Despite the fact it's 2008, if the Democratic nominee were to say, "I am in favor of marriage equality," we'd have another shitstorm in the general election.
And this presents a problem for me because now I have to try and understand what a candidate is thinking vs. what they are saying or not saying. That's not easy and it involves having a level of trust in a candidate. So rather than travel that risky road I thought I'd check out the list of superdelegates. Maybe they know these candidates far better than I do. I started looking for openly LGBTQ superdelegates in each column.
Clinton has Tammy Baldwin and Barney Frank. Impressive. Unfortunately most of these delegates I don't know so there could be LGBTQ people in there and I'd have no idea.

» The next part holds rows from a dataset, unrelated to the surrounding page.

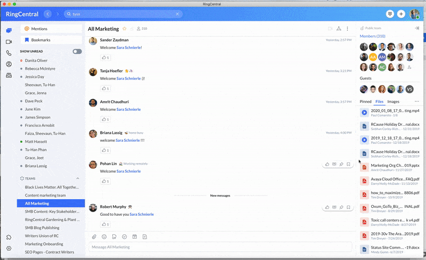Favorite All Marketing with the star
Image resolution: width=426 pixels, height=260 pixels.
pos(125,28)
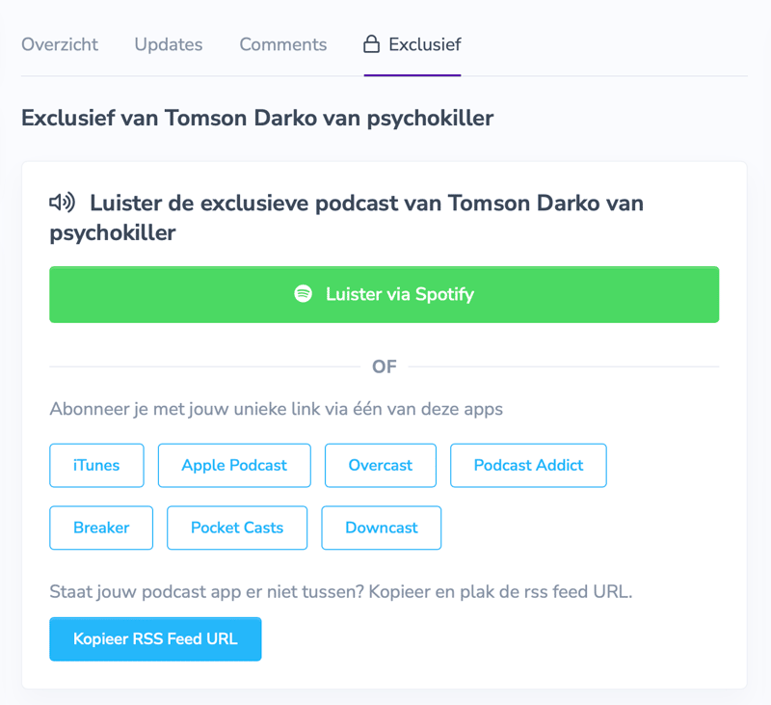Click the speaker icon beside the podcast title
The image size is (771, 705).
click(x=63, y=203)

However, one thing caught my eye. Loretta Sanchez of California is a Clinton superdelegate. She is listed in Wikipedia as a fiscal conservative and "fairly liberal" on social issues. Her sister, Linda Sanchez of California is in the Obama camp. She has a 100% HRC approval rating (that would be the Human Rights Campaign, not Hillary Rodham Clinton).
No wonder I'm having such a difficult time with this. It's 8:13 EDT. Time to go see what's going on in the Keystone State.
Chris Matthews just referred to Hillary Clinton as a "girl." Here we go!